Concernant Sika, qui a franchi pour la première fois le seuil du milliard de francs de bénéfice durant l’exercice 2021, Daniel Steck estime que cette société continue de présenter un potentiel de croissance intéressant sur le long terme, même si le titre a perdu plus d’un cinquième de sa valeur depuis le début de l’année. «Sika est une entreprise qui est très liée à la construction et qui a réussi à se positionner avantageusement dans ce secteur grâce à une offre de matériaux très spécialisés. De plus, cette société dispose aussi d’une composante ESG importante et a su surfer sur le thème de la durabilité en proposant par exemple des solutions dans le domaine de l’isolation», met-il en perspective. Que pense-t-il du recul d’un quart de la valeur de l’action par rapport à son plus haut niveau atteint en décembre dernier? «Certaines valeurs comme Sika avaient énormément progressé en 2021, présentant alors des valorisations extrêmes. Nous préférons faire le dos rond et comptons rester investis dans cette position», observe-t-il, précisant que le fonds a augmenté le nombre de titres placés dans cette société.

Logitech demeure sur une tendance de fond positive

Logitech est une autre position importante dans le fonds. Le titre du fabricant de périphériques pour ordinateurs n’a-t-il pas dépassé son zénith après avoir fortement profité d’achats d’équipements durant la pandémie? Daniel Steck estime plutôt que le titre est justement redevenu intéressant, après avoir atteint son plus haut durant l’été 2021. «Après avoir explosé en 2020 et au début de 2021, le ventes de Logitech sont redescendues à un niveau plus stable. Il ne faut toutefois pas perdre de vue que, sur le long terme, la société continue de profiter d’une dynamique de fond qui existait déjà avant la pandémie. Elle tire parti notamment de l’essor continu des ventes dans les périphériques pour jeux vidéo», cite à titre d’exemple l’analyste.  

Lindt sera porté par la reprise du tourisme

Le secteur des biens de consommation et des produits alimentaires reste aussi fortement représenté dans le fonds avec des titres comme Lindt, Barry Callebaut et Emmi parmi ses dix premières positions. S’agissant du cas spécifique de Lindt, Daniel Steck s’attend à ce que le chocolatier, pénalisé durant la pandémie par la baisse des ventes liées au tourisme, soit bien positionné en vue du thème de la réouverture quand les gens voyageront davantage – une tendance qui profitera aussi à Flughafen Zürich, autre position importante du fonds.

La société Emmi, elle, dispose d’une offre de produits de qualité et a la capacité de croître plus rapidement que le reste de son secteur. «Emmi, c’est un peu le type de société que l’on achète et que l’on oublie, car nous faisons confiance à ses capacités de développement à long terme», explique-t-il.

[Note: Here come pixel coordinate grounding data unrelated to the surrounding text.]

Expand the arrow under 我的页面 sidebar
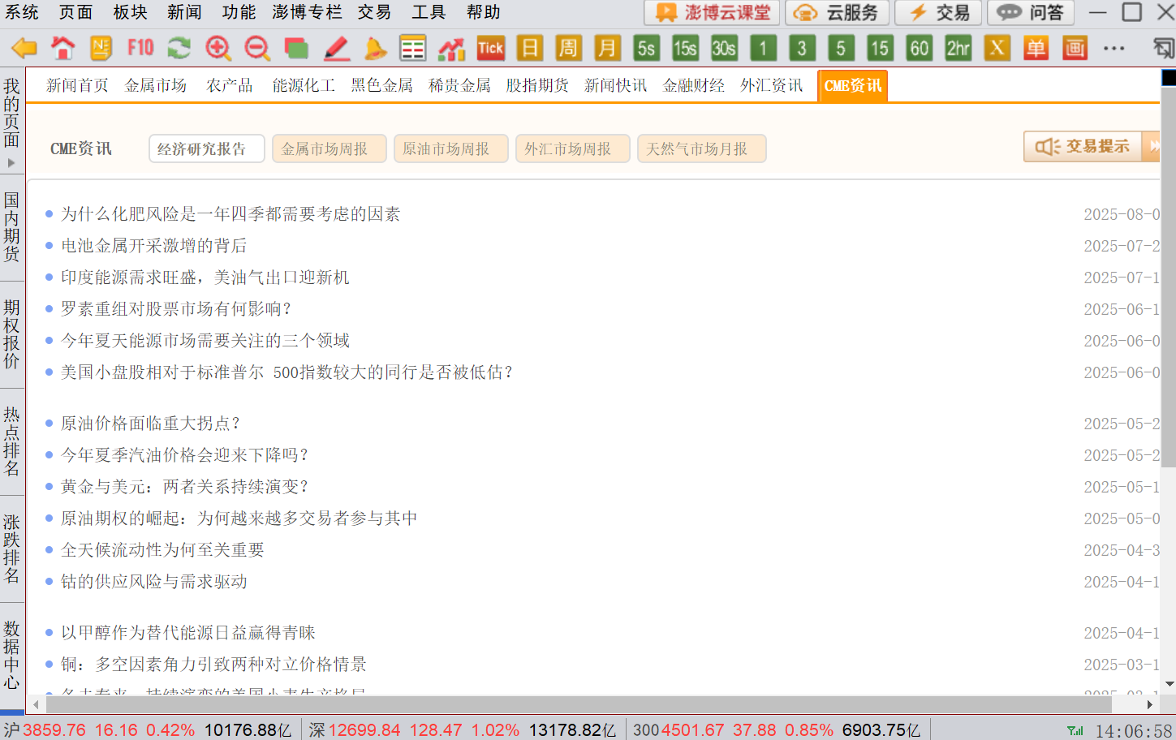tap(11, 163)
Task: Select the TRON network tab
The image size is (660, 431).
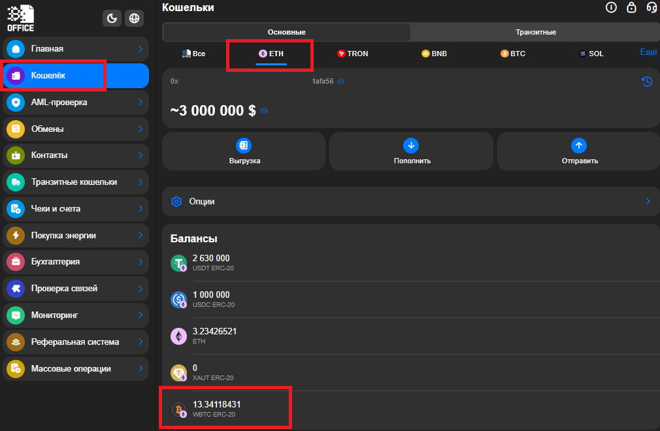Action: click(353, 54)
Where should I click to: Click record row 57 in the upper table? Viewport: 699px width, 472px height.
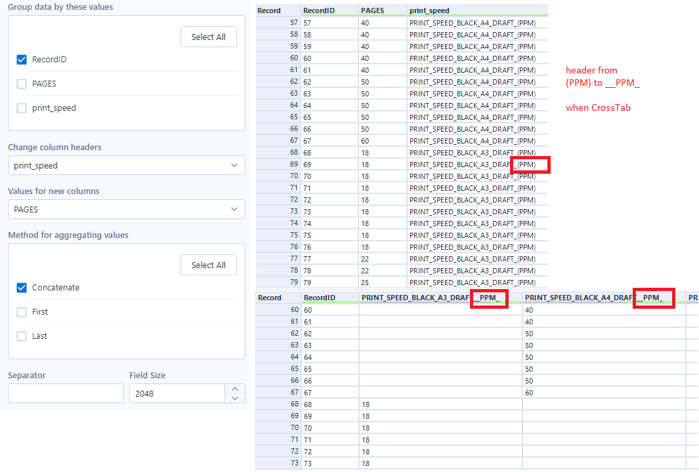(x=278, y=22)
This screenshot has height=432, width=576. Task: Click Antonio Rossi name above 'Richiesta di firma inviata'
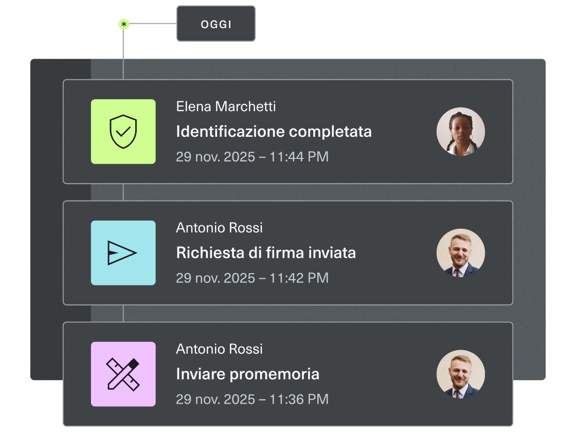tap(219, 228)
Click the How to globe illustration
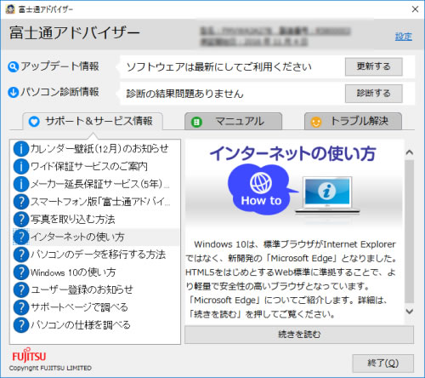425x378 pixels. (x=262, y=189)
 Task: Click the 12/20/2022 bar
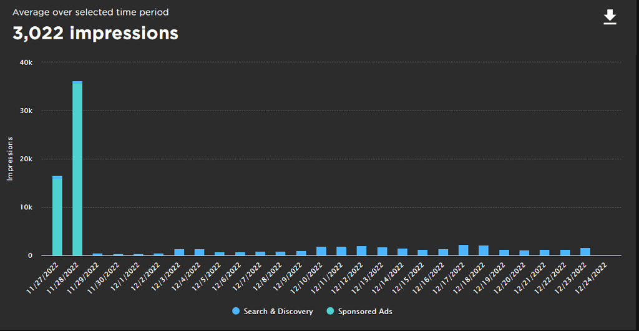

La remontée des taux bénéficie à des assureurs tels que Swiss Life

Il est plus surprenant de voir figurer une société telle que Swiss Life dans un fonds dédié aux petites et moyennes capitalisations helvétiques. Pourquoi est-ce le cas? Swiss Life est une société dont la capitalisation boursière a fortement progressé au cours des dernières années mais elle figurait déjà depuis longtemps dans le panier de titres sélectionnés par Piguet Galland. «Swiss Life, tout comme Helvetia par exemple, compte typiquement parmi les sociétés qui sont à même de profiter d’un environnement de remontée des taux d’intérêt, même si, à court terme, elles ont aussi été chahutées par le contexte boursier de ces dernières semaines», conclut le gérant.